Previously, recyclers had to bake the shoes for many hours to melt the glue and then pull the sole off by hand.

“There’s nothing spectacular in what we’ve done,” Legagneur said. “But we’ve done it.”

Currently, barely one percent of textiles in Europe are turned back into new clothes. Most end up as housing insulation, padding or asphalt for paving roads.

That is because clothes are usually a complex mix of materials that must be separated carefully to keep the fibres in good condition if there is any hope
of respinning them into new garments.

Usually done by hand, CETIA says its AI-laser machine can do this at a much faster rate that is rapidly evolving as it perfects the technology.

It also has machines that can sort clothes by colour and composition at a rate of one per second.

EU rules

The reason these inventions are finally emerging is that tough new European rules are imminent that will force clothing companies to use a set amount of
recycled fibres in their garments.

CETIA’s work is backed by big retailers like Decathlon and Zalando who are urgently looking for industrial-scale solutions.
-----
▸ WRITTEN EXERCISE A: According to the passage on textile recycling, what share of textiles in Europe is currently turned back into new clothes?
▸ WRITTEN EXERCISE B: Please resume the passage on textile recycling, picking up right after its last sentence.

▸ DATA EXTRACT:
-----
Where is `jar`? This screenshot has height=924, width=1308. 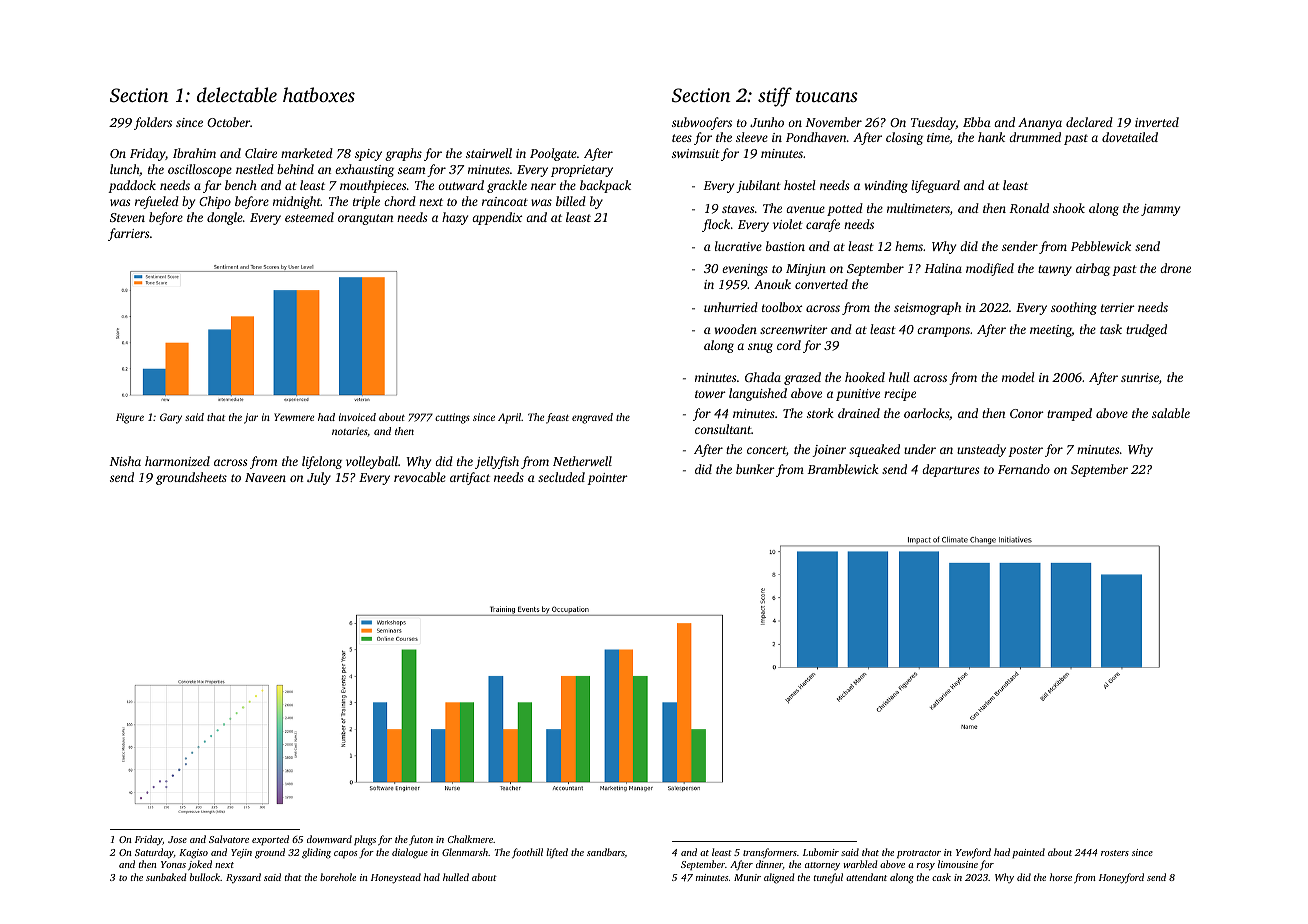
-----
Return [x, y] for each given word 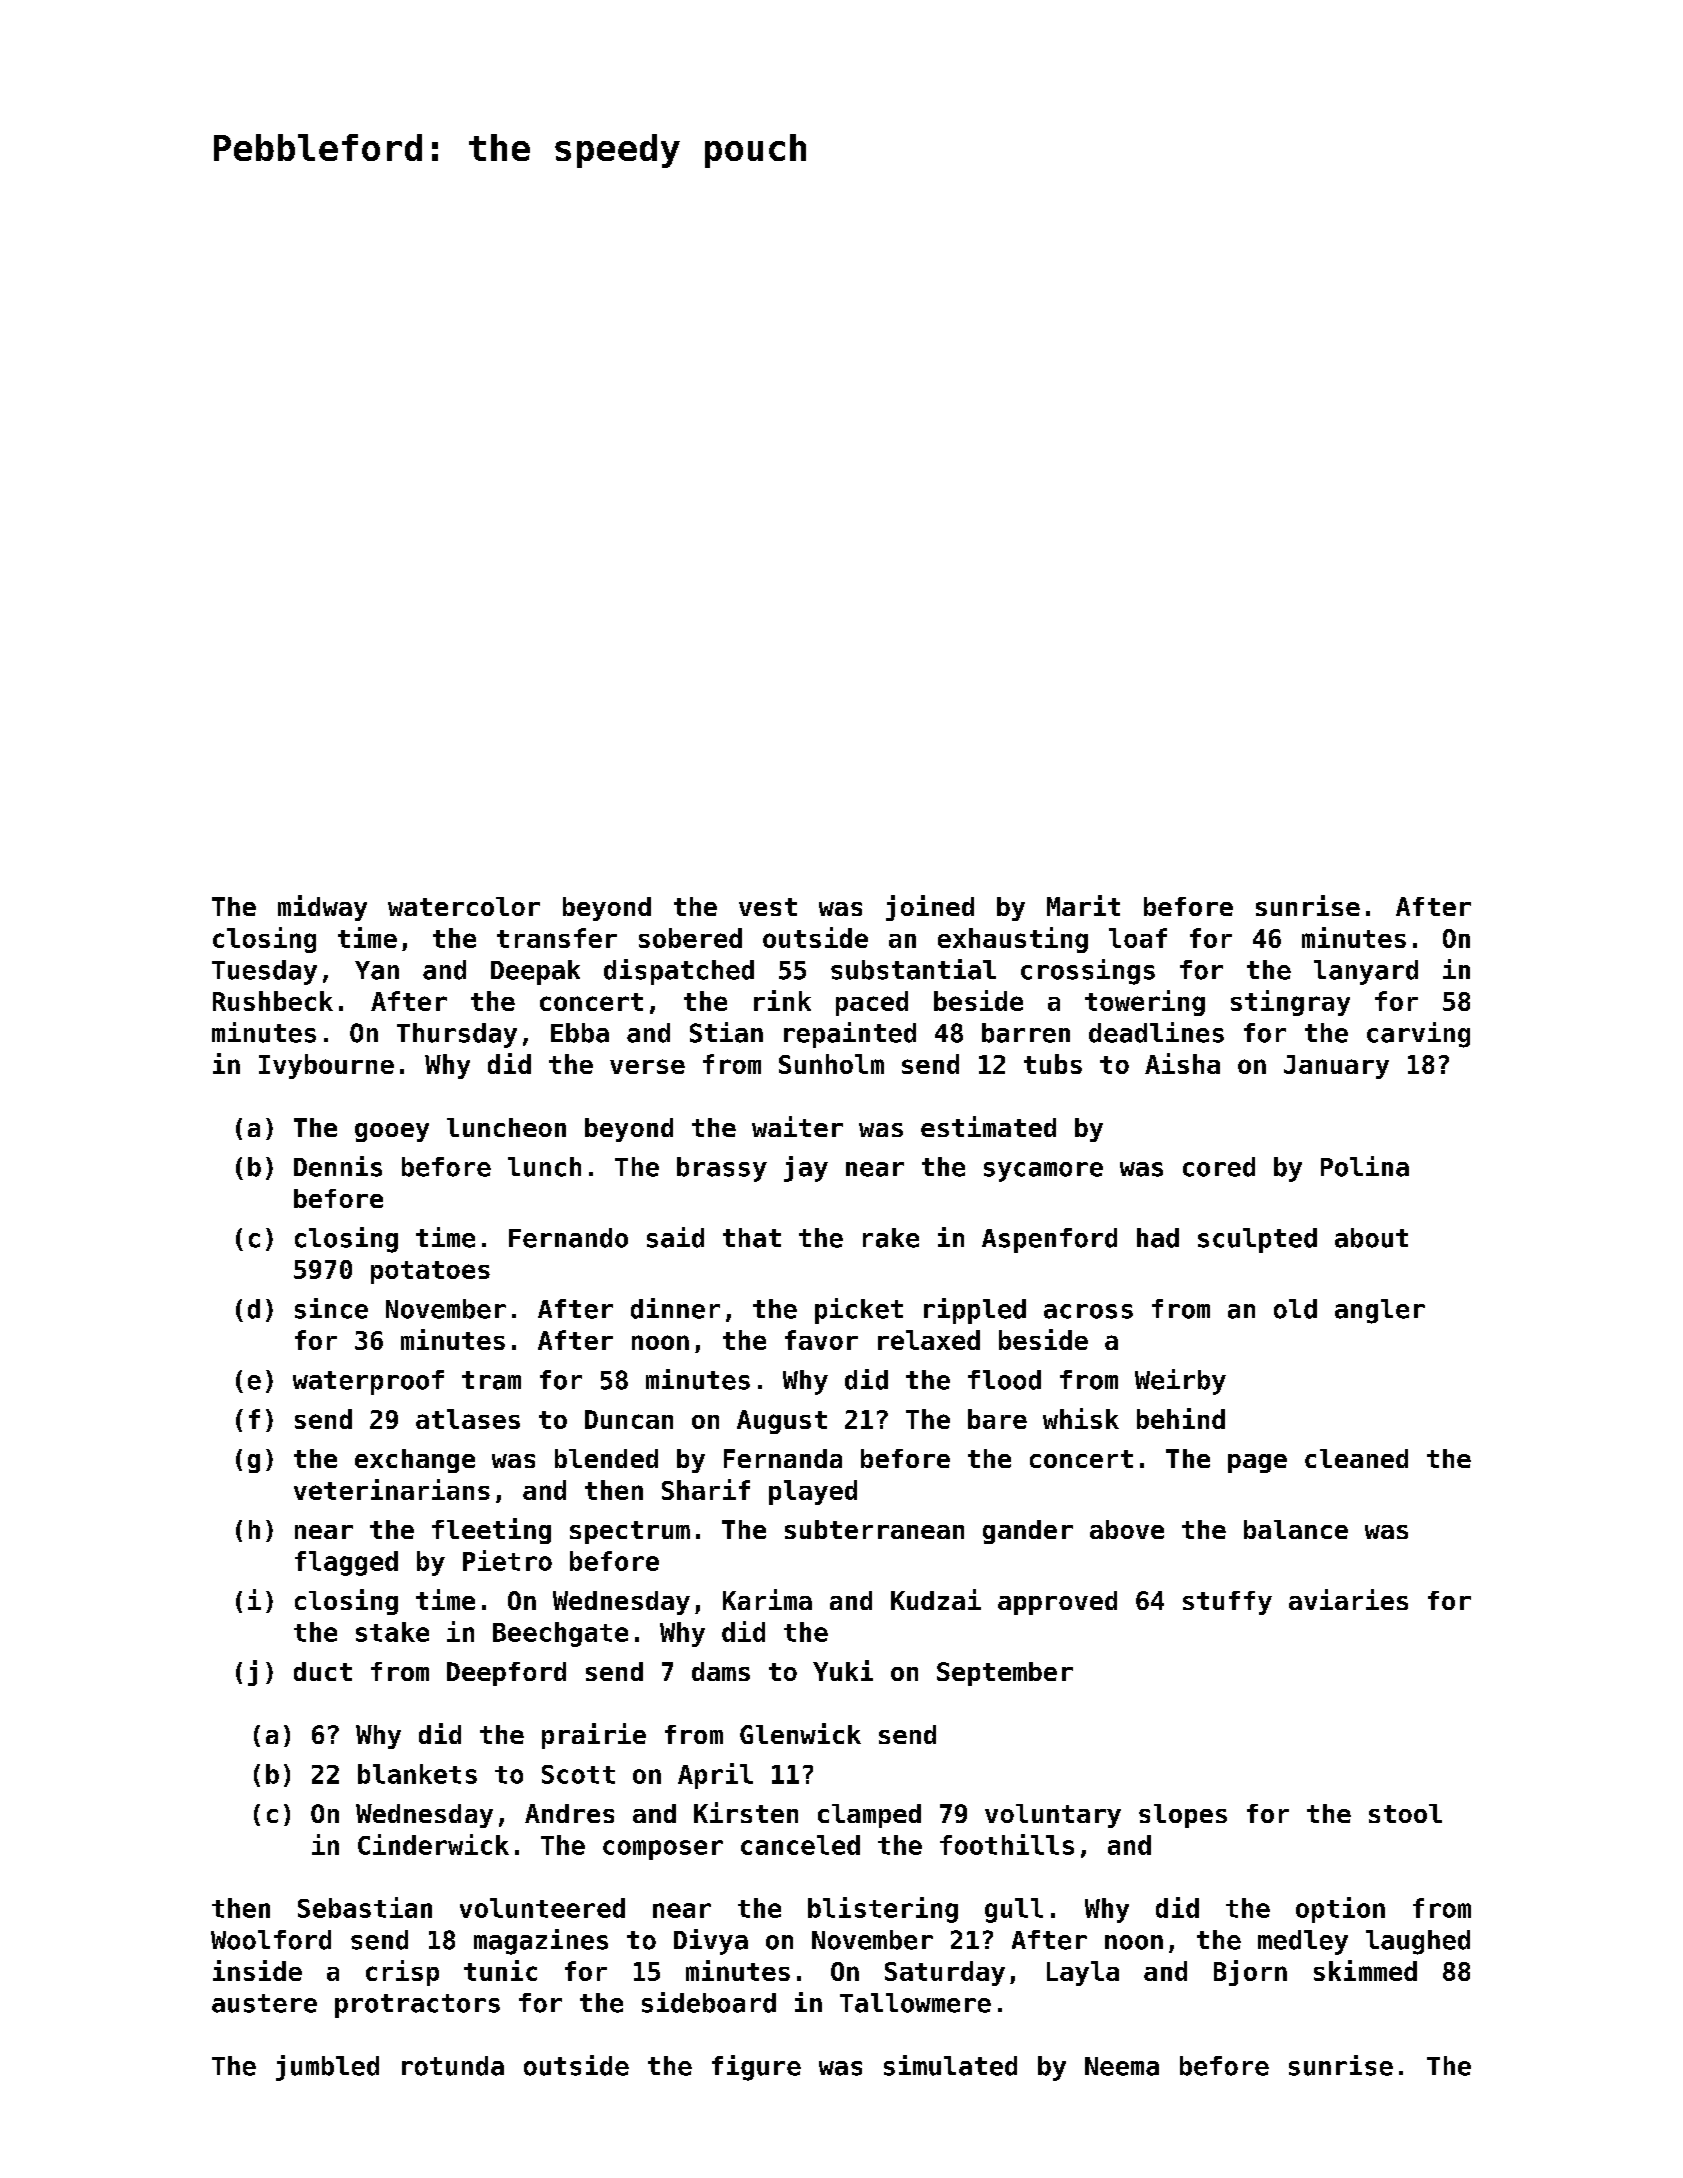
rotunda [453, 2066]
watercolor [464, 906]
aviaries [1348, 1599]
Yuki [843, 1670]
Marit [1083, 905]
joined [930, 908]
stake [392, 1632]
-----
▸ WRITTEN REPLY A: Barely one percent.

▸ WRITTEN REPLY B:
There are also political incentives. The French government sees the potential for new manufacturing jobs if recycling technology allows it to deal with some of the 200,000 tonnes of textile waste currently being shipped abroad each year.

CETIA’s focus is on preparing textiles for reuse. Other companies must now start melting down separated soles and turning them into new ones.

But it is an important first step.

“As long as we do not have systems to prepare materials for recycling, we will not have a recycling sector in France,” said Veronique Allaire-Spitzer,
of Refashion, which coordinates waste management.

It injected €900,000 into CETIA with a similar contribution from the regional government.

“None of this is a magic idea. It’s just common sense,” said Legagneur. “But it’s about putting together the engineers and the financing and the companies who need these solutions, and it’s only now that these things are coming together. Ten years ago, no one wanted it.”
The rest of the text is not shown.